Well that says it, doesn't it?

The article is prompted by GAM3R 7H3ORY, the "book" by Andrew Wark. The Chronicle of Higher Ed piece on this guy and his manuscript prompted me to start writing, and the paragraph above pretty much sums up why.

I'm all for going against a small group of publishing elites in NYC, and I have written about ways to do that here . My concerns come from the last post about the sports betting combined with the following quote:
"If we can manage to teach academics and people who are used to getting personal credit for their work [this new] way of collaborating, the result, I think, could very well be revolutionary in a real sense," Sanger says. "The result is an enormously efficient, exciting, and productive method of content development."

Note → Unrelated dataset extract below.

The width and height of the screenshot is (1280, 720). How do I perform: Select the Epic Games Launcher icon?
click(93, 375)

Sooo.... the academic won't get all the credit. They need to get over their need for "personal credit." Who is getting credit then? The masses? Fine, give the masses credit a la Wikipedia, and then tell me who is making money! In the article on betting, we see that these websites are making money, by plucking the best of the betters and essentially selling their services. If books become a shared place, and authors become more like Oprah or Terri Gross (as this article explains) than individual artists, who will control that space? Again, Herbert Marcuse should have taught all of us to be skeptical of this technology. The internet is NOT public space, but commercial space. It's like a mall compared to a public square, or an open field in the woods. As Naomi Klein has nicely explained, you are not free to assemble there, it will mess with business.

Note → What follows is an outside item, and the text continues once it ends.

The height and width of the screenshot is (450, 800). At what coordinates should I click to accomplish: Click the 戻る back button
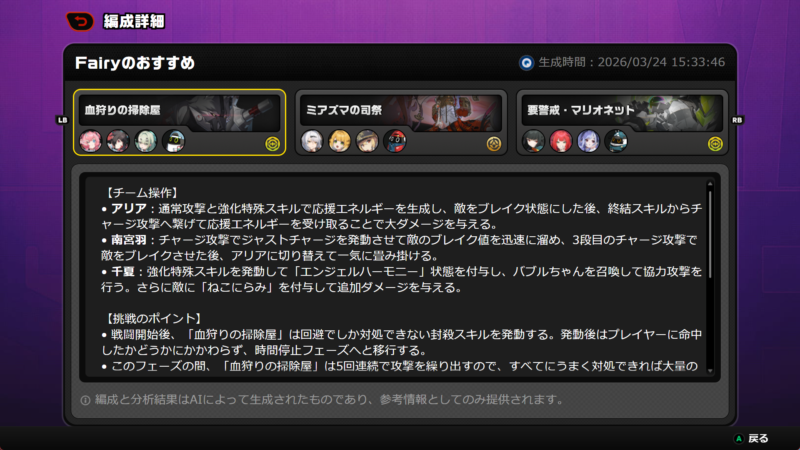(750, 438)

And the article ends with this:
"You have to be a certain kind of author to do this, and you have to be able to attract enough people to your site," says Ms. Berinstein. For writers of these new collaborative works, she says, there's a new version of the writer's age-old self-doubt: "What if I made a book and nobody came?"

This is disturbing. A book, in the more traditional sense, is a collaborative effort - between the author and the employees at their publishing house. But if your publishing house is a corporate monstrosity, some behemoth of bureacracy, then you don't feel this. I say to writers, then, go to an independent press that answers the phone when you call. You won't be alone, sitting at home checking your site for viewers or visitors. You'll be calling your editor to ask what's going on, speaking to your publicist about media opportunities, etc...

I guess this is where you hit the wall with the internet, and one must ask oneself: does the internet connect people and form satisfying communities in the way that neighborhoods once did, or university dorms do? This last paragraph says no to me, and makes this concept of virtually collaborating, the concept of a book people a place online with the author as the host, into something soulless, sad, and ultimately unsatifying.

1 comment:

Lee said...

I've found your site through a comment on if:book and thought I'd let you know about my novel serialisation online from a blog. I'm not particularly interested in collaborative books, because, at least as far as fiction and poetry are concerned, it's the unique authorial voice, or perhaps the unique use of language, that moves and motivates me. BUT I'm a bit disturbed by the implication here, as elsewhere, that it's the number of readers/site visitors which satisfies an author. If that's the case, then how many is enough? Ten good readers? Ten thousand?

In a sense I've hit the wall you mentioned in another post: I've made a book and nobody's come to read. Well, not nobody, but not thousands either. Does it disturb me? If I'm honest, yes, sometimes. But do you know what disturbs me more, much more? That the novel I've written is so very far from the perfect novel in my mind's book. At least for me, that matters much more than x number of readers.